I've also noticed that the servo which I'm using to pan the stereo cameras is underpowered, resulting in some laggy control. At the moment I'm just using bog standard 3kg/cm RC servos for pan and tilt, which you can get from any hobby store. I've ordered a couple of 13kg/cm RC servos with the same physical dimensions and metal gears which should give better controlled movement. Good control of the stereo cameras will be essential for 3D mapping performance.

If all goes well and there are no further holdups I'm hoping to be able to begin some dead reckoning tests in maybe a month.

Of course all of this hoo-haar is symptomatic of the fact that at present there is no reasonably sized PC based robot platform which you can buy on a hobbyists budget as an "off the shelf" package.

21 Jan 2008 (updated 21 Jan 2008 at 23:12 UTC) »

I've added a second rearward looking stereo camera to the robot. This isn't yet calibrated, but that's a fairly straightforward procedure which I always intended would be done with the cameras in situ. I'll probably also need a separate calibration procedure to characterise the pan and tilt behavior as well as possible. This will allow the grid maps to be updated properly, taking the head pose uncertainty into account.


One consideration when building the stereo head was whether the cameras should be rolled to a 45 degree angle or not. For simple types of stereo correspondence detecting vertically oriented features along each row of the image camera roll can be a good strategy allowing a mix of both vertically and horizontally aligned features in the environment to be ranged. However, for the stereo correspondence algorithm which I'm using rolling the cameras doesn't make all that much difference. This is mainly because I'm using simulated multi scale centre/surround fields, which turn each image into a kind of contour map, and also explicitly taking vertical context into account. In this case vertical context extends significantly beyond the usual patch matching windows. Hence features which may appear identical when narrowly viewed along each image row can be disambiguated from their wider surrounding context. There are still classic dilemmas, such as the "picket fence" effect, but vertical context tends to rule out all but the most mesmorizing situations.

13 Jan 2008 (updated 13 Jan 2008 at 17:50 UTC) »

The new robot is now being constructed. I scavenged an ASC-16 servo controller from an earlier project and am using this to control the pan and tilt of the stereo cameras. Although it's quite old the ASC-16 (sold by www.medonis.com) allows good control of speed and acceleration and has quite a few features. I also have five ultrasonic sensors networked and connected to an I2C-USB converter. These have been tested out and are working well.

The robot currently looks like this http://farm3.static.flickr.com/2110/2169598662_0fce766497.jpg

Ultrasonics being tested http://farm3.static.flickr.com/2182/2141668593_14624ef85e.jpg

The main purpose of this robot will be to test and develop the Sentience system (http://code.google.com/p/sentience/), and I'll also be using a bridgeware framework (http://code.google.com/p/robotbridgeware/) so that the various pieces of hardware are all treated as network devices by the higher level software. This idea was inspired from a talk last year by Matt Trossen, and also in another recent talk Rod Brooks mentioned that all the devices on the Pacbots are treated as network devices.

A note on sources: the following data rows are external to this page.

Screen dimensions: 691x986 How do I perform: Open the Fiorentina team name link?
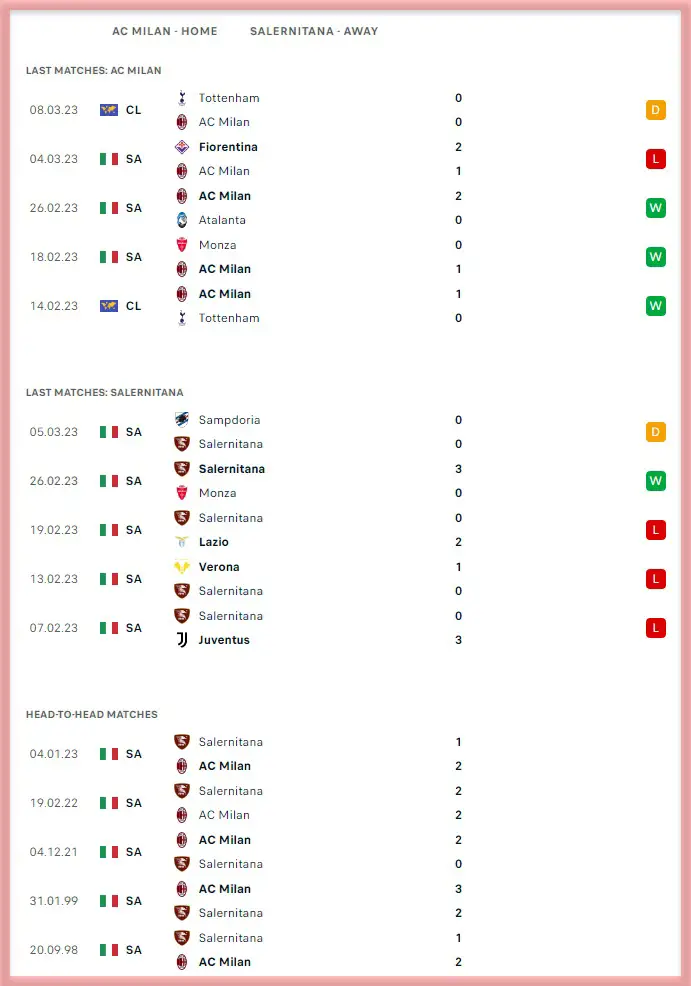(x=228, y=147)
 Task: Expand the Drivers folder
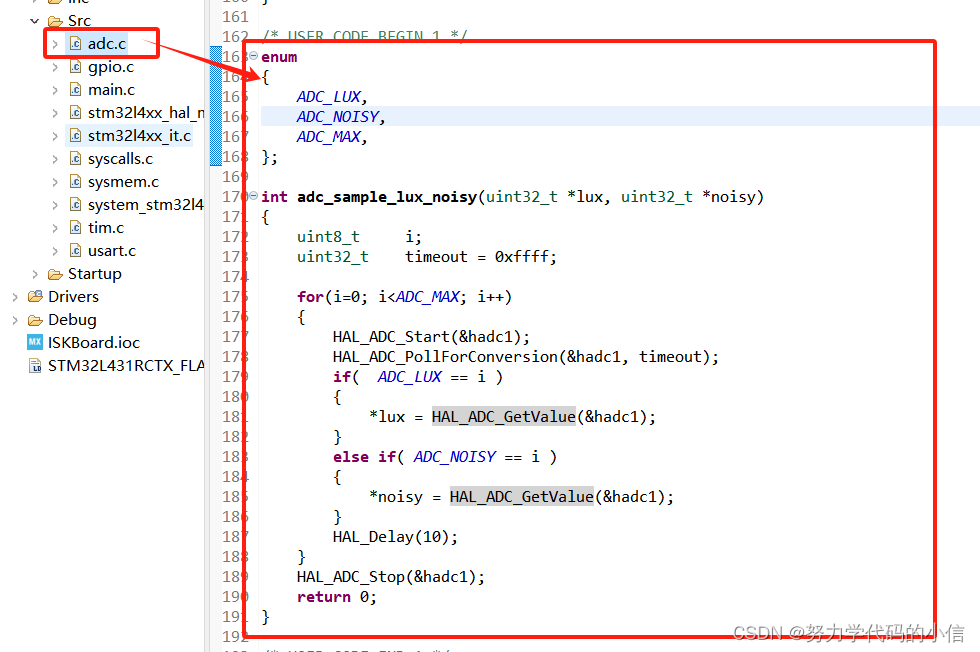pos(15,296)
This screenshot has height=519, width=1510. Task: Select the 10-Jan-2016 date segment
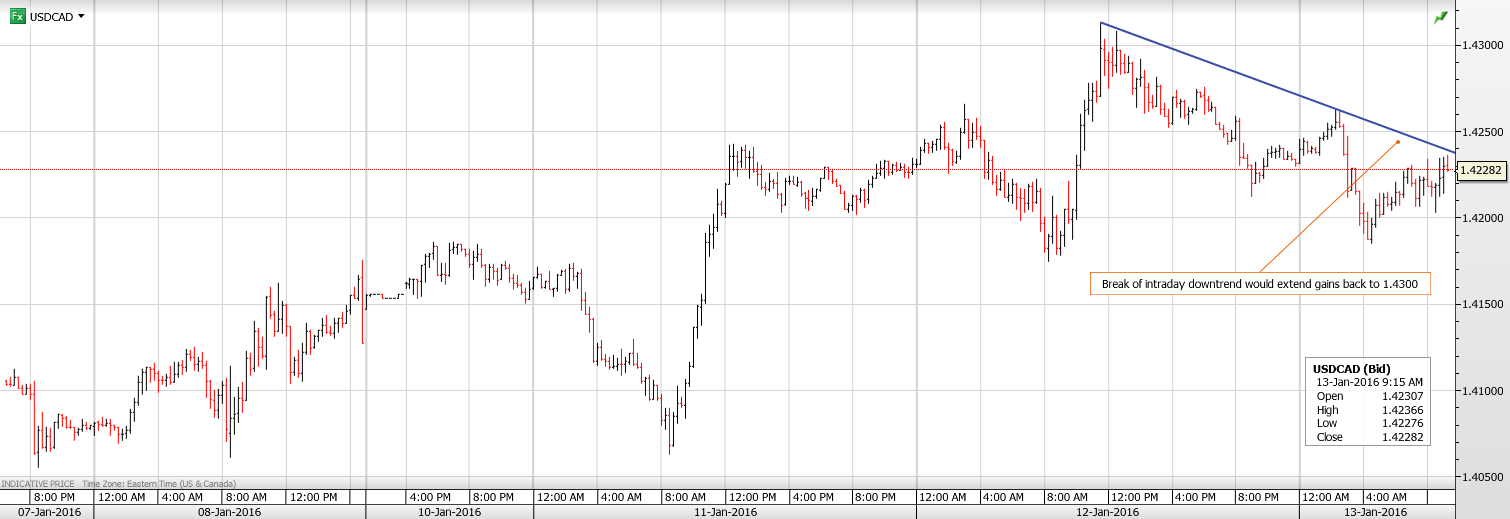tap(449, 512)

Added multi-threading to the stereo correspondence part of the software, so that when multiple stereo cameras are used together with a multi-core CPU the processing load is more evenly distributed. The processing time for dense stereo correspondence on a 2GHz processor is now about 50 milliseconds, since I've introduced a fast binarization step and am making greater use of vertical context. The bulk of the time is now not actually in the matching but the integral image calculation, which is very unlikely to be significantly improved upon.

I've got some electronics on order and mobile robot testing is hopefully going to commence in January, after a lot of delay and dithering (all of which is hardware related - the software is pretty much ready to run). Once I have something proven to work I'll release an initial alpha version of the software and a detailed description of how to independently reproduce the result (at last, robotics may yet become a proper science!).